Copy out all of the lines below word for word.

(Extracted lines)
= = = = =

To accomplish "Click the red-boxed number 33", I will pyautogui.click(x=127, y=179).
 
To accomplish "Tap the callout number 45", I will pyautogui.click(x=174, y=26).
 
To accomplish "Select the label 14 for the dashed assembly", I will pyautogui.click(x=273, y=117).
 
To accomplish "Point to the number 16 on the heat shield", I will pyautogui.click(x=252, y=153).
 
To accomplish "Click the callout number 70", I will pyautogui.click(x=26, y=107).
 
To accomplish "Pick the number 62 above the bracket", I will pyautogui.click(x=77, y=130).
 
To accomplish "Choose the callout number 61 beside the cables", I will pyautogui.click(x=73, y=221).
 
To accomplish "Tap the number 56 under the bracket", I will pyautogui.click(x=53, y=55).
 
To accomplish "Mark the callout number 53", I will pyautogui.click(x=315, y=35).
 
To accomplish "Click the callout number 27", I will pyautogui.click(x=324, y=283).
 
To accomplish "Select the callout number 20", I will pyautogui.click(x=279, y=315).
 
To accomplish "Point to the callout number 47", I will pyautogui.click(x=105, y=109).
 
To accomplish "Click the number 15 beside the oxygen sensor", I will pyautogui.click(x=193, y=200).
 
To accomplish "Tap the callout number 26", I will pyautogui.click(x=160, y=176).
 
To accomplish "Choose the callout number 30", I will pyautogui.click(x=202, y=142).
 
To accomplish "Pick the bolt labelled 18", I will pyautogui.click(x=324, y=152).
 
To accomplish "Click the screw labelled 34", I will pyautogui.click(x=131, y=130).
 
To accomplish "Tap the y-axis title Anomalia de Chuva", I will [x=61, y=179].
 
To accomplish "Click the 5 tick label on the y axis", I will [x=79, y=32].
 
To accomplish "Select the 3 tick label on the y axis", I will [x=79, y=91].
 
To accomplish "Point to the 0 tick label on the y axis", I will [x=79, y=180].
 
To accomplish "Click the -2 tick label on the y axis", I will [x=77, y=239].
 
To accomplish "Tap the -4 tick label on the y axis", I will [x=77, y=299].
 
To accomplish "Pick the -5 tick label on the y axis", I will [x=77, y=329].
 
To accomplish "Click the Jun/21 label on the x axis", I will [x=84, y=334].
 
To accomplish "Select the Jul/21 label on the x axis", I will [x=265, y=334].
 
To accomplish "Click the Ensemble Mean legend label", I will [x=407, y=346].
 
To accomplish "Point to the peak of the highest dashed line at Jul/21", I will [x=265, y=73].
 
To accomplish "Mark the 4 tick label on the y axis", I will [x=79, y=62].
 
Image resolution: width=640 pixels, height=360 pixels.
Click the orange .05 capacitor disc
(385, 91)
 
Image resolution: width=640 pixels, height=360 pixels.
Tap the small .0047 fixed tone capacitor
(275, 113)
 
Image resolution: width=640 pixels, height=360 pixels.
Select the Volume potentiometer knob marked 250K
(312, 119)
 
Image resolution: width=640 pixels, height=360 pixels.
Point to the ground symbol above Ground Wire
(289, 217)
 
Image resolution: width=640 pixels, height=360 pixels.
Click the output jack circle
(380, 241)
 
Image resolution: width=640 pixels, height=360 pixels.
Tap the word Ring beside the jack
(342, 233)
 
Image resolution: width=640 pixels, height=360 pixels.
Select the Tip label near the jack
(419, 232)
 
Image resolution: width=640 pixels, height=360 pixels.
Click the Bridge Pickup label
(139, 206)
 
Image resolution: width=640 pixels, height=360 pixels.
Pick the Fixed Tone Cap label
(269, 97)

= = = = =

> [Complete response]:
To accomplish "Click the red-boxed number 33", I will pyautogui.click(x=127, y=179).
 
To accomplish "Tap the callout number 45", I will pyautogui.click(x=174, y=26).
 
To accomplish "Select the label 14 for the dashed assembly", I will pyautogui.click(x=273, y=117).
 
To accomplish "Point to the number 16 on the heat shield", I will pyautogui.click(x=252, y=153).
 
To accomplish "Click the callout number 70", I will pyautogui.click(x=26, y=107).
 
To accomplish "Pick the number 62 above the bracket", I will pyautogui.click(x=77, y=130).
 
To accomplish "Choose the callout number 61 beside the cables", I will pyautogui.click(x=73, y=221).
 
To accomplish "Tap the number 56 under the bracket", I will pyautogui.click(x=53, y=55).
 
To accomplish "Mark the callout number 53", I will pyautogui.click(x=315, y=35).
 
To accomplish "Click the callout number 27", I will pyautogui.click(x=324, y=283).
 
To accomplish "Select the callout number 20", I will pyautogui.click(x=279, y=315).
 
To accomplish "Point to the callout number 47", I will pyautogui.click(x=105, y=109).
 
To accomplish "Click the number 15 beside the oxygen sensor", I will pyautogui.click(x=193, y=200).
 
To accomplish "Tap the callout number 26", I will pyautogui.click(x=160, y=176).
 
To accomplish "Choose the callout number 30", I will pyautogui.click(x=202, y=142).
 
To accomplish "Pick the bolt labelled 18", I will pyautogui.click(x=324, y=152).
 
To accomplish "Click the screw labelled 34", I will pyautogui.click(x=131, y=130).
 
To accomplish "Tap the y-axis title Anomalia de Chuva", I will [x=61, y=179].
 
To accomplish "Click the 5 tick label on the y axis", I will [x=79, y=32].
 
To accomplish "Select the 3 tick label on the y axis", I will [x=79, y=91].
 
To accomplish "Point to the 0 tick label on the y axis", I will [x=79, y=180].
 
To accomplish "Click the -2 tick label on the y axis", I will [x=77, y=239].
 
To accomplish "Tap the -4 tick label on the y axis", I will [x=77, y=299].
 
To accomplish "Pick the -5 tick label on the y axis", I will [x=77, y=329].
 
To accomplish "Click the Jun/21 label on the x axis", I will [x=84, y=334].
 
To accomplish "Select the Jul/21 label on the x axis", I will [x=265, y=334].
 
To accomplish "Click the Ensemble Mean legend label", I will [x=407, y=346].
 
To accomplish "Point to the peak of the highest dashed line at Jul/21", I will [x=265, y=73].
 
To accomplish "Mark the 4 tick label on the y axis", I will [x=79, y=62].
 
Image resolution: width=640 pixels, height=360 pixels.
Click the orange .05 capacitor disc
(385, 91)
 
Image resolution: width=640 pixels, height=360 pixels.
Tap the small .0047 fixed tone capacitor
(275, 113)
 
Image resolution: width=640 pixels, height=360 pixels.
Select the Volume potentiometer knob marked 250K
(312, 119)
 
Image resolution: width=640 pixels, height=360 pixels.
Point to the ground symbol above Ground Wire
(289, 217)
 
Image resolution: width=640 pixels, height=360 pixels.
Click the output jack circle
(380, 241)
 
Image resolution: width=640 pixels, height=360 pixels.
Tap the word Ring beside the jack
(342, 233)
 
Image resolution: width=640 pixels, height=360 pixels.
Select the Tip label near the jack
(419, 232)
 
Image resolution: width=640 pixels, height=360 pixels.
Click the Bridge Pickup label
(139, 206)
 
Image resolution: width=640 pixels, height=360 pixels.
Pick the Fixed Tone Cap label
(269, 97)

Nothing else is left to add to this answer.